[Records from a data collection]
= Beginning of Section =

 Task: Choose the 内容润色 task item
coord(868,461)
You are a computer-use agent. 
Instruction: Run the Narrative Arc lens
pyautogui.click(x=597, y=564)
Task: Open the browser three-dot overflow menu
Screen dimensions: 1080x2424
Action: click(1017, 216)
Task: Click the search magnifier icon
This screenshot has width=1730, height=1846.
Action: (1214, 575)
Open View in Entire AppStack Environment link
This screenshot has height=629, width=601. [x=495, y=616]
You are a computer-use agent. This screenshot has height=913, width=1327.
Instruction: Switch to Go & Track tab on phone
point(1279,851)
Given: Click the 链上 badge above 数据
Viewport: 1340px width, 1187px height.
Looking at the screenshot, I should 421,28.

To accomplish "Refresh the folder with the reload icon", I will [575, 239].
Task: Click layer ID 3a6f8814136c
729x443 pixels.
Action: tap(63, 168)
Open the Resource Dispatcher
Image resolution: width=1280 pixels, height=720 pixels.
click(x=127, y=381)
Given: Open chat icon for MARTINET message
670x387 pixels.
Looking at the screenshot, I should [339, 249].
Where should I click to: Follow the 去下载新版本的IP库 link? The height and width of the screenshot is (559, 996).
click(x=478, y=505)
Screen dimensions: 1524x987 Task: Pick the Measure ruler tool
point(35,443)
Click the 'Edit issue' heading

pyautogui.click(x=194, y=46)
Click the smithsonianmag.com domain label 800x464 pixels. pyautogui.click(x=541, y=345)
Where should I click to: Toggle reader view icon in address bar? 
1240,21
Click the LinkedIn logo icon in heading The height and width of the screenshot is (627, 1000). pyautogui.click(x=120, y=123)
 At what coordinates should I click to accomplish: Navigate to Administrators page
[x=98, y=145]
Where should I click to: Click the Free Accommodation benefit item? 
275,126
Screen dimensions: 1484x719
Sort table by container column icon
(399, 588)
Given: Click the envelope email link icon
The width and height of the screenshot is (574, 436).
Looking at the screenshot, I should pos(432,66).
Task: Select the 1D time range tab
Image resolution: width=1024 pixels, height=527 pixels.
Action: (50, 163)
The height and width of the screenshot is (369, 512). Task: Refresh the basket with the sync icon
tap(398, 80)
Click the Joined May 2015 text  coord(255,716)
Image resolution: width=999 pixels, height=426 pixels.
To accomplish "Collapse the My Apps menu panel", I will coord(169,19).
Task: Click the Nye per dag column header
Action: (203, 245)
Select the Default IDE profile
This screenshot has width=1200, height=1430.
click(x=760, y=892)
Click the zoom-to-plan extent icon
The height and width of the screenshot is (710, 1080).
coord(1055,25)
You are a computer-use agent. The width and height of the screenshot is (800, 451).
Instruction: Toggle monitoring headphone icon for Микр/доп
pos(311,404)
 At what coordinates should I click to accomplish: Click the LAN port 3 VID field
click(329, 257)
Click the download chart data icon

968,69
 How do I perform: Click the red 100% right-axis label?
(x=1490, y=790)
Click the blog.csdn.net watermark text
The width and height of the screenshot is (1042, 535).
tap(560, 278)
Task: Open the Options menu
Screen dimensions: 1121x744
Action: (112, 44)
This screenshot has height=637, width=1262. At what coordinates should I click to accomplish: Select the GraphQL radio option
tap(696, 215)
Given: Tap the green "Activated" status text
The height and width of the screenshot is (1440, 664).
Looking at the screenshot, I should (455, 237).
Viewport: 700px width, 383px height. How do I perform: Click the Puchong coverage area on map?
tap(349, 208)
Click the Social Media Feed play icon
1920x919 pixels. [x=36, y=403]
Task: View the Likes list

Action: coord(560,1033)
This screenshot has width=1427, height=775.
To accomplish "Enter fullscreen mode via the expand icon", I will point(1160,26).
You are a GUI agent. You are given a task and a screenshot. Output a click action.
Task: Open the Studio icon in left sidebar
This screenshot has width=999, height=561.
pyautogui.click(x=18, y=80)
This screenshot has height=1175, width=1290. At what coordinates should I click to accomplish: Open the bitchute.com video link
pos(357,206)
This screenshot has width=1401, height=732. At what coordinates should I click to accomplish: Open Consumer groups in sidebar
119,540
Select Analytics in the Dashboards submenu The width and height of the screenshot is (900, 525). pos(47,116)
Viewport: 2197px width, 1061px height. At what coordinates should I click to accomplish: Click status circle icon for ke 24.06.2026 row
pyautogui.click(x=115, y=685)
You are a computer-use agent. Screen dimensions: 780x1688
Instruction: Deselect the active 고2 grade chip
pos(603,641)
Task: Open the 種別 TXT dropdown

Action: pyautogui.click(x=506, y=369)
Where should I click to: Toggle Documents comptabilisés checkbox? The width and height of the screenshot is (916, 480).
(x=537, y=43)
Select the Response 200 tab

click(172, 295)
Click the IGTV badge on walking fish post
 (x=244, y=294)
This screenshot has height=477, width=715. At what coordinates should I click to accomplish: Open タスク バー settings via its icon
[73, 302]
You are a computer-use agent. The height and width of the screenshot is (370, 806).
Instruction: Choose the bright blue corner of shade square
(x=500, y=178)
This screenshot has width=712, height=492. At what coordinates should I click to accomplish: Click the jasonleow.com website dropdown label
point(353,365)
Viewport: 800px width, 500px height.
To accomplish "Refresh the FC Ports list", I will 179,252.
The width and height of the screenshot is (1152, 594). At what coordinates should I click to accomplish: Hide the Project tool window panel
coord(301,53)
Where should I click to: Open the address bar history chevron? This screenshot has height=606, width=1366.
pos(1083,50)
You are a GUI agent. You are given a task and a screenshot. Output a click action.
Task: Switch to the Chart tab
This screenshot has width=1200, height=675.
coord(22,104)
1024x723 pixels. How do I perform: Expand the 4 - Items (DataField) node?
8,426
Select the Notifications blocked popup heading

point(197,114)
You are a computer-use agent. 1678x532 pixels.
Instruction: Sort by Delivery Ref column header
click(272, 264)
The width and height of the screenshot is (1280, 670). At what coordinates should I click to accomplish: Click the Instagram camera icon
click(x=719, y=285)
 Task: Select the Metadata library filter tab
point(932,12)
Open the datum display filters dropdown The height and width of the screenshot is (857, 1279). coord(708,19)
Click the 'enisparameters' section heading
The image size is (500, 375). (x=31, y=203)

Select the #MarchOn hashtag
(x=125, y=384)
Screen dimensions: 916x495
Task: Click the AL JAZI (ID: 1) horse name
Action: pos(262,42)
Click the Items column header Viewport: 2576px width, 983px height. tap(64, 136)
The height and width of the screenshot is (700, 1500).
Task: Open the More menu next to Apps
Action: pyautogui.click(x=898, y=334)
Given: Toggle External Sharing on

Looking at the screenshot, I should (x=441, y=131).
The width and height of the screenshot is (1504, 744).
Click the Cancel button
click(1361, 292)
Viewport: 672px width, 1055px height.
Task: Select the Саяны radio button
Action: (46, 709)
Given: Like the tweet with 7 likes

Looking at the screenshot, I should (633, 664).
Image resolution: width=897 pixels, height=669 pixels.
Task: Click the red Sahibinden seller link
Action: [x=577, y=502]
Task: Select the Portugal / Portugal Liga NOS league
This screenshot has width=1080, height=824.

= End of Section =

[Work required]
Return every line from the records above that holds the word "computer".

[Task answer]
You are a computer-use agent. 
You are a computer-use agent. This screenshot has height=913, width=1327.
You are a computer-use agent. The width and height of the screenshot is (800, 451).
You are a computer-use agent. Screen dimensions: 780x1688
You are a computer-use agent. The height and width of the screenshot is (370, 806).
You are a computer-use agent. 1678x532 pixels.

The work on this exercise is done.